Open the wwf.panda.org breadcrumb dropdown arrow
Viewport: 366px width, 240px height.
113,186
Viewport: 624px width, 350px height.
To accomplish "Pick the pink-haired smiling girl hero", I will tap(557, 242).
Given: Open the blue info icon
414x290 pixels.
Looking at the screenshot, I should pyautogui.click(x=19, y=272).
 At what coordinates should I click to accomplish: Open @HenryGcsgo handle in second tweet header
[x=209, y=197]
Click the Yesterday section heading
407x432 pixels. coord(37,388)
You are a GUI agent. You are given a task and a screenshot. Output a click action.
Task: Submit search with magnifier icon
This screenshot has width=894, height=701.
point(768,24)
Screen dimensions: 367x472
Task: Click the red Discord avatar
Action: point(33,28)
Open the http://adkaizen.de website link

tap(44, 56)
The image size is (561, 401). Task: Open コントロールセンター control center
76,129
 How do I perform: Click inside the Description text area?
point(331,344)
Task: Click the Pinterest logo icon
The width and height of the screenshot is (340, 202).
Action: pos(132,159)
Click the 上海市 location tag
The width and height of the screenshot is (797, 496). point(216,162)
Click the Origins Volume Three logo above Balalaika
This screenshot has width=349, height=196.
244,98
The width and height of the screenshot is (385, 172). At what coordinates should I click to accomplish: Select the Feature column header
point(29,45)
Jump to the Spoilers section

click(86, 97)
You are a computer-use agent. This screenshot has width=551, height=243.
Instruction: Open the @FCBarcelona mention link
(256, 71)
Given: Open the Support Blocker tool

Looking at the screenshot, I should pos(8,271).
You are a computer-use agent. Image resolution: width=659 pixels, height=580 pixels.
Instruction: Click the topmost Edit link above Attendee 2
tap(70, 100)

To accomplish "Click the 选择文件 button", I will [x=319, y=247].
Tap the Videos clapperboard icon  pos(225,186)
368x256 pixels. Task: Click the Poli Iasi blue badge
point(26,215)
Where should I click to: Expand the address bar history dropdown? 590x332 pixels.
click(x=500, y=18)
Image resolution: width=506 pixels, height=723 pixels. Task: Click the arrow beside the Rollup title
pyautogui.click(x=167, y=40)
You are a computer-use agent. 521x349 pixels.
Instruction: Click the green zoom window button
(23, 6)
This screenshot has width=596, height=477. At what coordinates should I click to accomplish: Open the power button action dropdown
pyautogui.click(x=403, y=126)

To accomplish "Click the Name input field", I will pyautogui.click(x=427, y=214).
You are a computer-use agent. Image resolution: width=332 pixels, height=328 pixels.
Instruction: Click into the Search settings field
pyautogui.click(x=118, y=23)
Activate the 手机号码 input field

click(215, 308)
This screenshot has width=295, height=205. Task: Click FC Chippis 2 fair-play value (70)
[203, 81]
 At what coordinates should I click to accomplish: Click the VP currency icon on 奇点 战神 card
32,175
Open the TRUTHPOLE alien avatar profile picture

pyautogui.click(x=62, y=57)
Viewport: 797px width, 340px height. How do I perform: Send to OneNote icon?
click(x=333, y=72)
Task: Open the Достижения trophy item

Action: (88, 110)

WHAT IS ASKED:
Please lay out the rows above as a Markdown table with the columns No. and Line, giving each line with its number and leaving out blank lines.

THE REPLY:
| No. | Line |
|---|---|
| 1 | Open the wwf.panda.org breadcrumb dropdown arrow |
| 2 | Viewport: 366px width, 240px height. |
| 3 | 113,186 |
| 4 | Viewport: 624px width, 350px height. |
| 5 | To accomplish "Pick the pink-haired smiling girl hero", I will tap(557, 242). |
| 6 | Given: Open the blue info icon |
| 7 | 414x290 pixels. |
| 8 | Looking at the screenshot, I should pyautogui.click(x=19, y=272). |
| 9 |  At what coordinates should I click to accomplish: Open @HenryGcsgo handle in second tweet header |
| 10 | [x=209, y=197] |
| 11 | Click the Yesterday section heading |
| 12 | 407x432 pixels. coord(37,388) |
| 13 | You are a GUI agent. You are given a task and a screenshot. Output a click action. |
| 14 | Task: Submit search with magnifier icon |
| 15 | This screenshot has width=894, height=701. |
| 16 | point(768,24) |
| 17 | Screen dimensions: 367x472 |
| 18 | Task: Click the red Discord avatar |
| 19 | Action: point(33,28) |
| 20 | Open the http://adkaizen.de website link |
| 21 | tap(44, 56) |
| 22 | The image size is (561, 401). Task: Open コントロールセンター control center |
| 23 | 76,129 |
| 24 |  How do I perform: Click inside the Description text area? |
| 25 | point(331,344) |
| 26 | Task: Click the Pinterest logo icon |
| 27 | The width and height of the screenshot is (340, 202). |
| 28 | Action: pos(132,159) |
| 29 | Click the 上海市 location tag |
| 30 | The width and height of the screenshot is (797, 496). point(216,162) |
| 31 | Click the Origins Volume Three logo above Balalaika |
| 32 | This screenshot has width=349, height=196. |
| 33 | 244,98 |
| 34 | The width and height of the screenshot is (385, 172). At what coordinates should I click to accomplish: Select the Feature column header |
| 35 | point(29,45) |
| 36 | Jump to the Spoilers section |
| 37 | click(86, 97) |
| 38 | You are a computer-use agent. This screenshot has width=551, height=243. |
| 39 | Instruction: Open the @FCBarcelona mention link |
| 40 | (256, 71) |
| 41 | Given: Open the Support Blocker tool |
| 42 | Looking at the screenshot, I should pos(8,271). |
| 43 | You are a computer-use agent. Image resolution: width=659 pixels, height=580 pixels. |
| 44 | Instruction: Click the topmost Edit link above Attendee 2 |
| 45 | tap(70, 100) |
| 46 | To accomplish "Click the 选择文件 button", I will [x=319, y=247]. |
| 47 | Tap the Videos clapperboard icon  pos(225,186) |
| 48 | 368x256 pixels. Task: Click the Poli Iasi blue badge |
| 49 | point(26,215) |
| 50 | Where should I click to: Expand the address bar history dropdown? 590x332 pixels. |
| 51 | click(x=500, y=18) |
| 52 | Image resolution: width=506 pixels, height=723 pixels. Task: Click the arrow beside the Rollup title |
| 53 | pyautogui.click(x=167, y=40) |
| 54 | You are a computer-use agent. 521x349 pixels. |
| 55 | Instruction: Click the green zoom window button |
| 56 | (23, 6) |
| 57 | This screenshot has width=596, height=477. At what coordinates should I click to accomplish: Open the power button action dropdown |
| 58 | pyautogui.click(x=403, y=126) |
| 59 | To accomplish "Click the Name input field", I will pyautogui.click(x=427, y=214). |
| 60 | You are a computer-use agent. Image resolution: width=332 pixels, height=328 pixels. |
| 61 | Instruction: Click into the Search settings field |
| 62 | pyautogui.click(x=118, y=23) |
| 63 | Activate the 手机号码 input field |
| 64 | click(215, 308) |
| 65 | This screenshot has width=295, height=205. Task: Click FC Chippis 2 fair-play value (70) |
| 66 | [203, 81] |
| 67 |  At what coordinates should I click to accomplish: Click the VP currency icon on 奇点 战神 card |
| 68 | 32,175 |
| 69 | Open the TRUTHPOLE alien avatar profile picture |
| 70 | pyautogui.click(x=62, y=57) |
| 71 | Viewport: 797px width, 340px height. How do I perform: Send to OneNote icon? |
| 72 | click(x=333, y=72) |
| 73 | Task: Open the Достижения trophy item |
| 74 | Action: (88, 110) |